"The only difference between those who succeed and those who fail, is that the latter quit too soon," somebody once told me.
I still remember the day I got my first legitimate corporate internship (well, one that didn’t involve cleaning toilets as a cashier at Staples that summer of 2008*). The man told me that I wasn’t the most ideal candidate, but he took me because I was the most persistent. I told myself that day that if I would be anything, I would be just that - persistent. But it seems lately that I’ve already forgotten my own words.
After the grill of high school and undergrad, and now with another ever-more impeccable diploma added to my resume, my standards seem to have ever more risen into a cloud of non-existent jobs available to wishful thinking young graduates. I look at job descriptions, and stop at something as tiny as “highly proficient at Excel”, because it vaguely reminds me of my time of being a slave to spreadsheets sorting through incomprehensibly tangled (not to mention partially erroneous) data. Too much data crunching, not enough problem solving, I would tell myself.
It’s not totally unwarranted. This was one of my few opportunities to choose again, and I wanted to choose wisely. But I couldn’t help but think in my mind, am I being too selective?
Two years ago, I wrote about the ubiquitous quarter life crisis, and I, myself had advised that all we needed was time, to be patient with ourselves until we reach the level of success we take to be the norm. But I feel myself getting impatient already again.
I want to see results immediately. I want to do a job where my inputs of a, b, and c will invariably lead to results of x, y and z. But the chance of me being allowed to immediately make the kind of (very important) decisions in a company that actually lead to the kind of results I’m looking for, basically has a probability of 0.1. And that 10% being that I start my own company. And even then, with all that is at stake, it's still unsure results would happen immediately.

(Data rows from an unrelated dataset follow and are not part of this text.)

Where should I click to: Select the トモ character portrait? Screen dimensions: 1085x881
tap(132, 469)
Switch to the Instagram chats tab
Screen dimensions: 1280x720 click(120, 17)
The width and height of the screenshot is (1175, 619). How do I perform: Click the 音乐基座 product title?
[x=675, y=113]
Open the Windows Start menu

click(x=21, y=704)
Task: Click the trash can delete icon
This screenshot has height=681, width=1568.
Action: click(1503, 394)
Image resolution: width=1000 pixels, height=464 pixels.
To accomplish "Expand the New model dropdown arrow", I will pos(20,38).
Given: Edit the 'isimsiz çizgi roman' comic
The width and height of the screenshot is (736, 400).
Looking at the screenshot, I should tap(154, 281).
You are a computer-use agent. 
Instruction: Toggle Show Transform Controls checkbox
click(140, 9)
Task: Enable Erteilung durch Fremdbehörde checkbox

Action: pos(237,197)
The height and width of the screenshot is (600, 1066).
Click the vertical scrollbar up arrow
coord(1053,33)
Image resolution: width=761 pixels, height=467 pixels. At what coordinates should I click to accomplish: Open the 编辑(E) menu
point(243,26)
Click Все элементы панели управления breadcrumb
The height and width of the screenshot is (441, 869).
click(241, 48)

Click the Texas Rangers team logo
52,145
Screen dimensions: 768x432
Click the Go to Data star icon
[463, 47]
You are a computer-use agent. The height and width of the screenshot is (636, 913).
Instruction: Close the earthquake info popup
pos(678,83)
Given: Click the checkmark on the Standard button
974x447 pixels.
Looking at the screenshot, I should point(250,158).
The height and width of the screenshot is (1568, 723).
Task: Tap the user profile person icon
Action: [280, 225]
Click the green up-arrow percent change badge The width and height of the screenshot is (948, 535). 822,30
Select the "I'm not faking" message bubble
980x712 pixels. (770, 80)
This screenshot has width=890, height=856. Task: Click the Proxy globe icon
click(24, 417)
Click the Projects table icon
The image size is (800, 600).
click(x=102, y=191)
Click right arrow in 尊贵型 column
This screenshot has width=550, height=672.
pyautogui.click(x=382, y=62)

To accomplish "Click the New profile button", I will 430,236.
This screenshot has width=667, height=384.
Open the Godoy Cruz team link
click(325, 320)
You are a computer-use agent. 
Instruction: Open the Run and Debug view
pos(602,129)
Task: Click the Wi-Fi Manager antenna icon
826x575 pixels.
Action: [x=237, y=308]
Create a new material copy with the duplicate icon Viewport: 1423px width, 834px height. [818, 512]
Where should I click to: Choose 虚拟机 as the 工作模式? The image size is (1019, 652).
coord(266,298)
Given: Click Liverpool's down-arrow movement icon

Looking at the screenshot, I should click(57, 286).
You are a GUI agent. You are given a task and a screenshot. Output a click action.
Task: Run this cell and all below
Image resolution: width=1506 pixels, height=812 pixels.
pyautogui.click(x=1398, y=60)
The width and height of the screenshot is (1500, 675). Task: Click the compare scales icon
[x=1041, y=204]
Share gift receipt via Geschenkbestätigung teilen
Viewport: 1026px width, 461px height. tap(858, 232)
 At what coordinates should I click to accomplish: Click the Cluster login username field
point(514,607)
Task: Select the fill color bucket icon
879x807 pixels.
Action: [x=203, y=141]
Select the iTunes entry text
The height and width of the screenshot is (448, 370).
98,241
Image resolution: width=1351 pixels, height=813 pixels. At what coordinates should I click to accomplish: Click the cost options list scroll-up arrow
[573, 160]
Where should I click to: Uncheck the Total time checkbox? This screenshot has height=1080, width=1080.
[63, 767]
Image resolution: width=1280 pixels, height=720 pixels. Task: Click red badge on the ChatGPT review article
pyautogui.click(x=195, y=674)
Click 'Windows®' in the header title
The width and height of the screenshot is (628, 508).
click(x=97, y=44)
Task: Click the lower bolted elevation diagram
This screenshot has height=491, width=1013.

Perhaps this is the one lesson school failed to teach me – that not all equations are solvable. The real world doesn't operate on the fairness rule, by which my efforts will be invariably compensated for the level of inputs I put in. There will be times where my efforts will be disproportionately uncompensated, for better and worst. Worst yet, this disproportionate appropriation also happen to be distributed across different people. Some people may never be compensated for their efforts, at least maybe not in the short term. Because success, at least so I’ve learned, is as much about being at the top of your game, as it is about simply being ready at the right time and place, and in company of the right people. There are many talented unsuccessful people in this world who simply just missed that window of opportunity.
Life is unfair. And as the French would say it – C’est la vie.
But like the law of randomness would happen, a dip is invariably followed by a curve upward (because in the end it must fall on a probability distribution**). It’s impossible for someone’s efforts to go totally uncompensated in a time frame of infinity. At one point, it must, somehow, happen.
And that is exactly why, we must remind ourselves, to be patient, because quitting today may very well mean we had just forfeited the game right before winning.
*Always think twice when your parents tell you that something would be "a good experience".
**Assuming all variables remain constant and all that is missing is that one elusive random variable called...luck.